I nod, trying to hide my anticipation, and he chuckles, not even fooled for a second. I know it pleases him that I like flying.

I startle when a peal of bells fills the air. “What the hell was that?” I ask, immediately going to the edge of the rock. There’s no sign of a church—just the restless sea heaving around the rock.

Sigurd immediately pulls me back. He makes a tsking noise. “’Tis not safe, nosy human,” he chides. “I do not want you taking a tumble into these waves.”

“But it sounded like church bells under the sea.”

“It is,” he says simply. “And definitely not a reason to go for an unplanned swim.”

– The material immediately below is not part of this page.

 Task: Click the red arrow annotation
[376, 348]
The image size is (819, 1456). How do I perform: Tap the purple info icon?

“Do the Mer have churches, then?”

“Nay.” He unfastens his watch and hands it to me.

“What do you normally do with it when I’m not here?”

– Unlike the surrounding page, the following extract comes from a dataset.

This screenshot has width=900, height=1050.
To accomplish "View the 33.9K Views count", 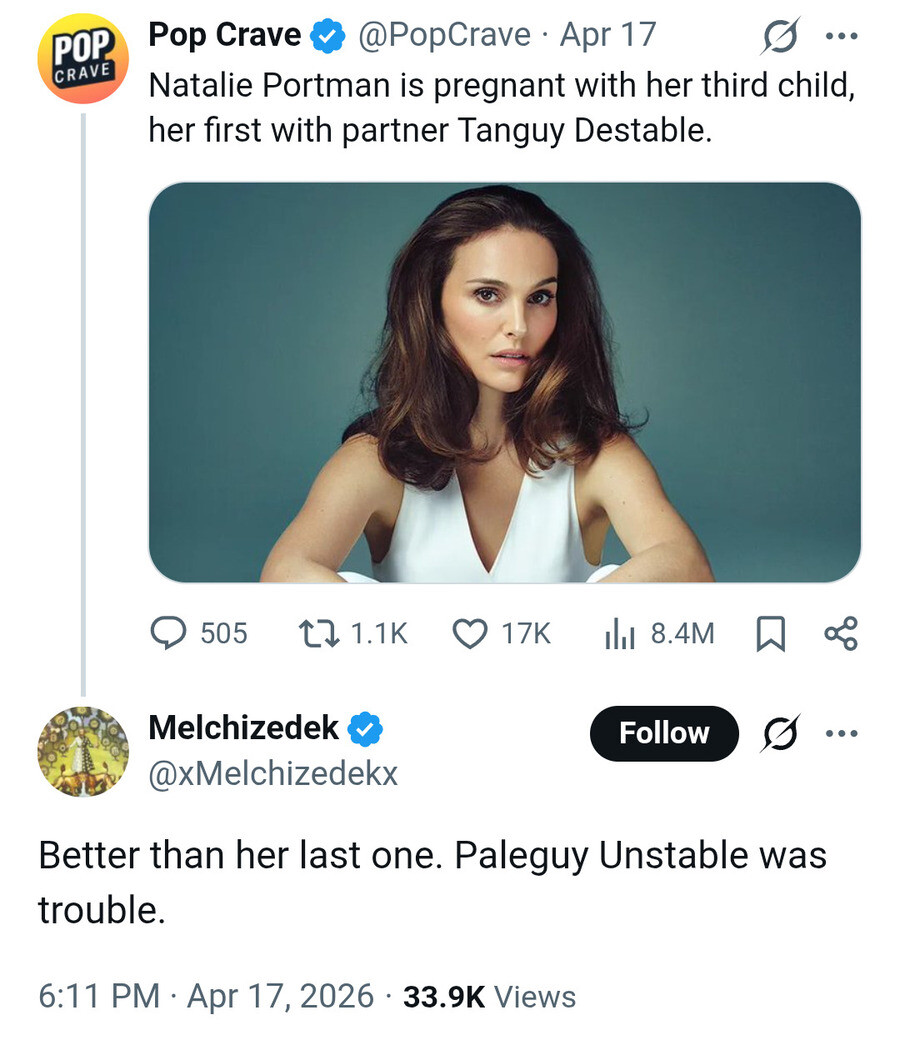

“I don’t carry it. I can conjure my clothes, which I have to say is a huge relief because nudity can cause consternation.”

I lick my lips. “Not in me.” Then I check as something occurs to me that I really should have thought of sooner. “Hang on.When you changed the first time, you took off your clothes.” My eyes narrow. “One could even say youposed.”

He laughs, his eyes a little wicked. “Mayhap I just like the way you look at me when I am naked.”

“And how is that?”

“Avidly,” he says, stretching out the word. I can’t help my laugh and his eyes twinkle merrily. “But jewellery is more challenging. It is my dragon nature that covets gold and so cannot bear for it ever to vanish, even if it be only for a few minutes.”

“I thought that was a myth.”

He laughs. “Nay, definitely not. We like our possessions. I am not particularly fond of gold, but I have an affinity for books, music, and art. It's lucky that my second cousin is a banker in Switzerland, and he grows my wealth very ably. Our love for gold stands us well in this world of yours.”

The bells sound again. There’s something mournful about them that raises the hair on the back of my neck. To hear bells in the middle of the sea is eerie. “If it’s not a Mer church, then what is that?” I ask again.

“’Tis Lyonesse.”

Excitement fills me. “The land that once stretched to the Isles of Scilly and was engulfed by the sea a thousand years ago?”